Brillouin Zone Integration

Chapter 8 addressed the outer loop of the SCF cycle: how to update the density from one iteration to the next so that the fixed-point equation $F[\rho^] = \rho^$ is satisfied efficiently. This chapter addresses the two pieces of numerical machinery that operate within each SCF step: how the KS eigenvalue problem is solved (Section 9.2), and how the resulting eigenvalues are used to assign occupations and perform Brillouin zone integrals (Section 9.1). We treat BZ integration first because the choice of smearing scheme affects the effective smoothness of the energy landscape seen by the eigenvalue solver.


Smearing and Partial Occupancies

The Problem with Sharp Occupation

The KS total energy involves a sum over occupied states weighted by occupation numbers $f_i$. For an insulator at zero temperature, every state below the gap has $f_i = 1$ and every state above has $f_i = 0$. The Brillouin zone (BZ) integral for any smooth quantity — the total energy, charge density, or density of states — converges exponentially with the density of the $\mathbf{k}$-point mesh, because the integrand is an analytic function of $\mathbf{k}$ throughout the BZ. A $6 \times 6 \times 6$ Monkhorst–Pack grid is often sufficient for a well-converged insulator calculation.

For a metal, the situation is qualitatively different. The occupation function is a step function at the Fermi energy: \begin{equation} f_i(\mathbf{k}) = \theta(\epsilon_F - \epsilon_i(\mathbf{k})), \label{eq:step-occupation} \end{equation}

which is discontinuous at the Fermi surface — the set of $\mathbf{k}$-points where $\epsilon_i(\mathbf{k}) = \epsilon_F$. The BZ integral of a function with a discontinuity converges only as $\mathcal{O}(1/N_k)$ with the number of $\mathbf{k}$-points $N_k$, and the approach to convergence is oscillatory (the Gibbs phenomenon). In practice, this means that a metallic calculation with sharp occupations requires an extremely dense $\mathbf{k}$-mesh — often $20 \times 20 \times 20$ or finer — to achieve meV-level convergence, making the calculation prohibitively expensive.

The physical origin is clear: the Fermi surface is a measure-zero set in the BZ, but the energy integral samples it through a finite $\mathbf{k}$-mesh. States that are just above or just below $\epsilon_F$ make discontinuous contributions to the energy as the mesh is refined — a state that is occupied on one mesh may become unoccupied on a slightly denser mesh, causing the total energy to jump.

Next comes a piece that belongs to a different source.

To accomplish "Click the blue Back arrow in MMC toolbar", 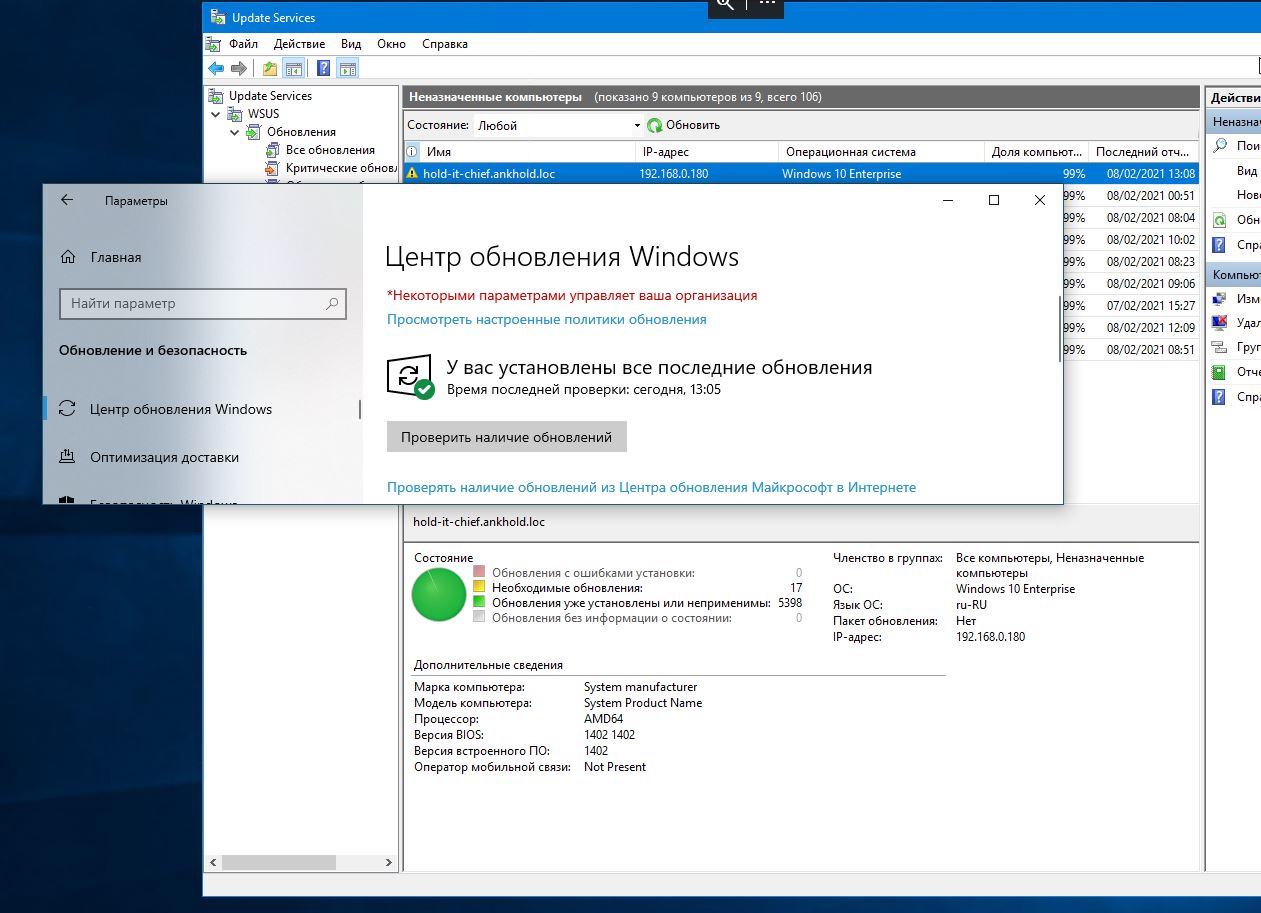I will point(215,69).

All smearing methods address this by replacing the discontinuous step function with a smooth approximation, effectively broadening the Fermi surface over an energy window of width $\sigma$. This converts the BZ integrand from a discontinuous to a smooth (or even analytic) function, restoring rapid convergence with $\mathbf{k}$-point density — at the cost of introducing a systematic error that must be controlled or corrected.

Gaussian Smearing

The simplest approach replaces the step function with a smooth occupation based on the complementary error function: \begin{equation} \boxed{f_i = \frac{1}{2}\,\mathrm{erfc}\!\left(\frac{\epsilon_i - \epsilon_F}{\sigma}\right),} \label{eq:gaussian-occ} \end{equation}

where $\sigma > 0$ is the smearing width and $\mathrm{erfc}(x) = 1 - \mathrm{erf}(x) = \frac{2}{\sqrt{\pi}}\int_x^\infty e^{-t^2},dt$. This corresponds to convolving the step function with a Gaussian of width $\sigma$: states more than $\sim 2\sigma$ below $\epsilon_F$ have $f_i \approx 1$; states more than $\sim 2\sigma$ above have $f_i \approx 0$; and states within $\sim \sigma$ of $\epsilon_F$ have fractional occupations.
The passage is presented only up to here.